Stored records
# # # # #
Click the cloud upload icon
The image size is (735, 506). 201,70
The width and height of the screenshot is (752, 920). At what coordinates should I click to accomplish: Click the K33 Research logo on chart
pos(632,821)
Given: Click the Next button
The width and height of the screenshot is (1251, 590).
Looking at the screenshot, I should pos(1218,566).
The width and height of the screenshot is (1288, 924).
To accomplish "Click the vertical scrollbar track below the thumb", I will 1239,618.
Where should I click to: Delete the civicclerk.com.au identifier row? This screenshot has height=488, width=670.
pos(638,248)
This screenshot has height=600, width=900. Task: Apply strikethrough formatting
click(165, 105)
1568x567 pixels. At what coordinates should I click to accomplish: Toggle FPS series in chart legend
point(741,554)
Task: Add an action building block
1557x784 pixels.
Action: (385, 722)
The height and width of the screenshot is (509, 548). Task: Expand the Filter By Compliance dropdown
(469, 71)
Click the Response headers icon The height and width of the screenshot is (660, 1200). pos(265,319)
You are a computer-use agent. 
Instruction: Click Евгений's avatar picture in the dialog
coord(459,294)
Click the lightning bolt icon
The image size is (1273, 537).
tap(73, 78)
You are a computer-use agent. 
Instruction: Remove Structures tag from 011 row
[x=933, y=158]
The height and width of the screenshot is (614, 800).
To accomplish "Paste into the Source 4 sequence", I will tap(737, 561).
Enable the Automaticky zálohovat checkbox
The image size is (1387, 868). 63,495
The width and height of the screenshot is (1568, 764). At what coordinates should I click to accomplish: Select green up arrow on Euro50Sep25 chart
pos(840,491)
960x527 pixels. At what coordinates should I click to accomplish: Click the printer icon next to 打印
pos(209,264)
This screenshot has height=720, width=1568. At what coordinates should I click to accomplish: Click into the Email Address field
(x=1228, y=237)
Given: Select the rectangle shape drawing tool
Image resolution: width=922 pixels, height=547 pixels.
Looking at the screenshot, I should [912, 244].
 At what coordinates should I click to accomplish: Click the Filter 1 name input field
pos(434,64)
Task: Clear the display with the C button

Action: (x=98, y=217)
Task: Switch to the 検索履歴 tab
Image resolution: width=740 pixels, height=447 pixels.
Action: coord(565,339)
# # # # #
■ WORK TO COMPLETE
Each line in the entries above that includes the string "will" should be extracted.

■ SOLUTION TO THIS EXERCISE
To accomplish "Click the vertical scrollbar track below the thumb", I will 1239,618.
To accomplish "Paste into the Source 4 sequence", I will tap(737, 561).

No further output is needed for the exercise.